Ce magistrat a rendu compte des plaidoiries dans le délibéré de la cour, composée de :
Madame Isabelle MONTAGNE, Président,
Monsieur Stéphane BOUCHARD, Conseiller,
Madame Laure TOUTENU, Conseiller,
Greffier lors des débats : Madame Morgane BACHE,
EXPOSE DU LITIGE
[L] [F] a été engagé par la société Matra Globalnetservices suivant un contrat de travail à durée indéterminée à compter du 2 avril 2001 en qualité d’administrateur réseau, statut ingénieurs et cadres, position 2.1, coefficient 110, en référence aux dispositions de la convention collective nationale des bureaux d’études techniques, cabinets d’ingénieurs conseils, sociétés de conseil, dite Syntec.
Le contrat de travail du salarié a été repris par la société Prosodie puis par la société Odigo.
Un avenant à effet au 1er février 2004 a prévu que le salarié en qualité de cadre appliquera les modalités de réalisation de missions dite modalité 2, telle que prévue par l’accord de branche Syntec sur la durée de travail avec un horaire de référence de 9 heures à 18 heures du lundi au jeudi et de 9 heures à 17 heures 30 le vendredi et un plafond de 217 jours travaillées par année complète de travail , moyennant un salaire fixe mensuel de 5 302,68 euros bruts sur douze mois hors prime de vacance.
A la suite de la demande du salarié, l’employeur a, par lettre datée du 27 janvier 2010, indiqué au salarié répondre favorablement à sa demande de temps partiel avec les mercredis après-midi de libre et lui a indiqué qu’à compter du 1er février 2010, la durée du travail sera de 136,50 heures, précisant qu’il travaillerait tous les jours aux horaires normaux sauf les mercredis après-midi et que son salaire mensuel brut passerait à 5 641,20 euros bruts pour un horaire hebdomadaire moyen de 31,50 heures avec une acquisition de Rtt au prorata des heures travaillées.

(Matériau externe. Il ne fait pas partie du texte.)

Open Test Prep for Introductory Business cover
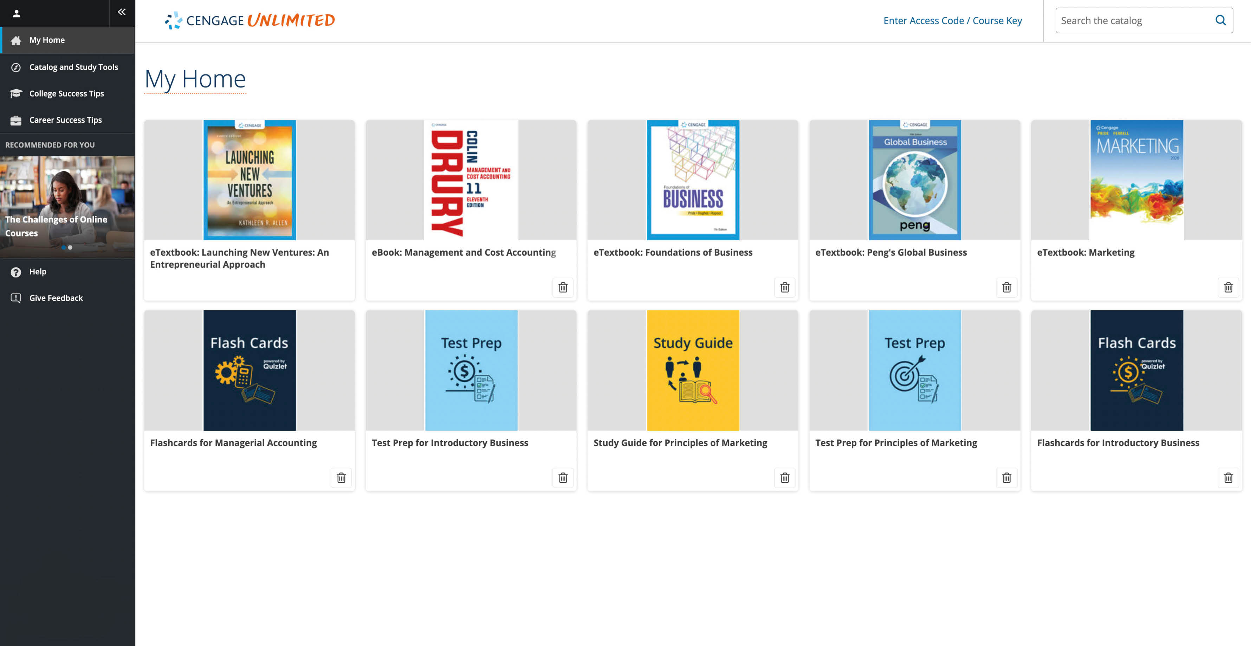This screenshot has height=646, width=1251. (x=471, y=370)
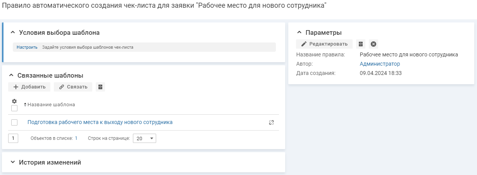
Task: Check the box for Подготовка рабочего места row
Action: pos(14,122)

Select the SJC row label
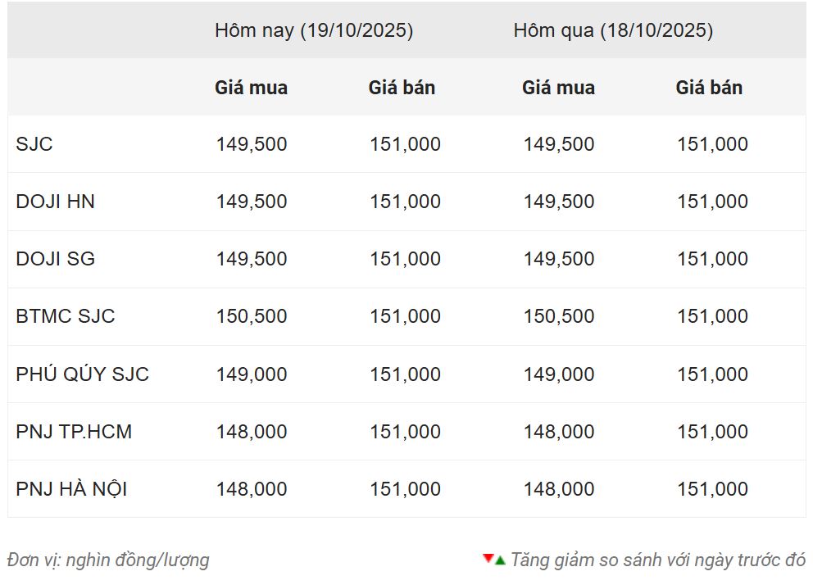[x=34, y=144]
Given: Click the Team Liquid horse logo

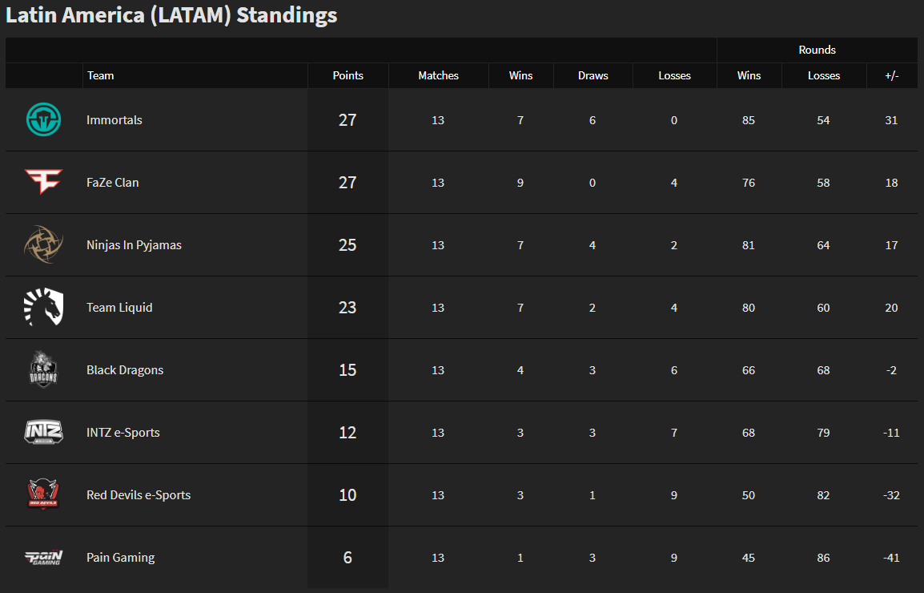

Par lettre datée du 21 janvier 2013, l’employeur a informé le salarié qu’à compter du 1er janvier 2013, son salaire brut mensuel serait augmenté d’environ 1 % et passerait à 5 881 euros pour 136,50 heures mensuelles.
Par avenant daté du 8 avril 2013, une convention de forfait de 217 jours travaillés par an plus un jour au titre de la journée de solidarité a été prévue conformément à l’accord d’harmonisation des conditions d’emploi des salariés de la société Prosodie au sein de l’Ues Capgemini.
Par lettre datée du 10 février 2017, l’employeur a informé le salarié d’une augmentation de son salaire d’environ 1,5 % se décomposant en 5 998,50 euros bruts de salaire de base pour 136,50 heures mensuelles et 1 080 euros de prime nominale brute, portant la rémunération annuelle brute globale à l’atteinte des objectifs à 73 062 euros.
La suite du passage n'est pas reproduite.